On Tue, 2020-08-04 at 14:23 -0400, Joe Lawrence wrote:
> On Fri, Jul 17, 2020 at 09:59:57AM -0700, Kristen Carlson Accardi
> wrote:
> > Function Granular Kernel Address Space Layout Randomization
> > (fgkaslr)
> > -----------------------------------------------------------------
> > ----
> > 
> > This patch set is an implementation of finer grained kernel address
> > space
> > randomization. It rearranges your kernel code at load time 
> > on a per-function level granularity, with only around a second
> > added to
> > boot time.
> > 
> > Changes in v4:
> > -------------
> > * dropped the patch to split out change to STATIC definition in
> >   x86/boot/compressed/misc.c and replaced with a patch authored
> >   by Kees Cook to avoid the duplicate malloc definitions
> > * Added a section to Documentation/admin-guide/kernel-
> > parameters.txt
> >   to document the fgkaslr boot option.
> > * redesigned the patch to hide the new layout when reading
> >   /proc/kallsyms. The previous implementation utilized a
> > dynamically
> >   allocated linked list to display the kernel and module symbols
> >   in alphabetical order. The new implementation uses a randomly
> >   shuffled index array to display the kernel and module symbols
> >   in a random order.
> > 
> > Changes in v3:
> > -------------
> > * Makefile changes to accommodate
> > CONFIG_LD_DEAD_CODE_DATA_ELIMINATION
> > * removal of extraneous ALIGN_PAGE from _etext changes
> > * changed variable names in x86/tools/relocs to be less confusing
> > * split out change to STATIC definition in
> > x86/boot/compressed/misc.c
> > * Updates to Documentation to make it more clear what is preserved
> > in .text
> > * much more detailed commit message for function granular KASLR
> > patch
> > * minor tweaks and changes that make for more readable code
> > * this cover letter updated slightly to add additional details
> > 
> > Changes in v2:
> > --------------
> > * Fix to address i386 build failure
> > * Allow module reordering patch to be configured separately so that
> >   arm (or other non-x86_64 arches) can take advantage of module
> > function
> >   reordering. This support has not be tested by me, but smoke
> > tested by
> >   Ard Biesheuvel <ardb@...nel.org> on arm.
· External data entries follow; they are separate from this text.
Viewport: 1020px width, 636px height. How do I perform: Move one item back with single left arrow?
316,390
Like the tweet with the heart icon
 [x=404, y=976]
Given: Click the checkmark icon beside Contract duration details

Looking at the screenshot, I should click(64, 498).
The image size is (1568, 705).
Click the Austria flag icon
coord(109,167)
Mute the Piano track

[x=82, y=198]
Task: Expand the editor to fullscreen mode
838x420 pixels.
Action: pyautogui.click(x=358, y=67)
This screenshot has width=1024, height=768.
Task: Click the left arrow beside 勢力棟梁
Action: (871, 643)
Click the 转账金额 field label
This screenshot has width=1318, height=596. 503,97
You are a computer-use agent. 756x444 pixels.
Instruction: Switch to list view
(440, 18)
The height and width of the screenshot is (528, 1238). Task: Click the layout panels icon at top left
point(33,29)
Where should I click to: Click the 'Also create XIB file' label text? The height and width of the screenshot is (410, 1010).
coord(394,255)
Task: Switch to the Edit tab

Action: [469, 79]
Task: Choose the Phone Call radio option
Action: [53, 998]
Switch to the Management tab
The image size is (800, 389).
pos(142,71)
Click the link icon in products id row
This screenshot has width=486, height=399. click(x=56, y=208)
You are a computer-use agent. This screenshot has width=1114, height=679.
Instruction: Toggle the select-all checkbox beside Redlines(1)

> > * Fix build issue when building on arm as reported by
> >   Ard Biesheuvel <ardb@...nel.org> 
> > 
> > Patches to objtool are included because they are dependencies for
> > this
> > patchset, however they have been submitted by their maintainer
> > separately.
> > 
> > Background
> > ----------
> > KASLR was merged into the kernel with the objective of increasing
> > the
> > difficulty of code reuse attacks. Code reuse attacks reused
> > existing code
> > snippets to get around existing memory protections. They exploit
> > software bugs
> > which expose addresses of useful code snippets to control the flow
> > of
> > execution for their own nefarious purposes. KASLR moves the entire
> > kernel
> > code text as a unit at boot time in order to make addresses less
> > predictable.
> > The order of the code within the segment is unchanged - only the
> > base address
> > is shifted. There are a few shortcomings to this algorithm.
> > 
> > 1. Low Entropy - there are only so many locations the kernel can
> > fit in. This
> >    means an attacker could guess without too much trouble.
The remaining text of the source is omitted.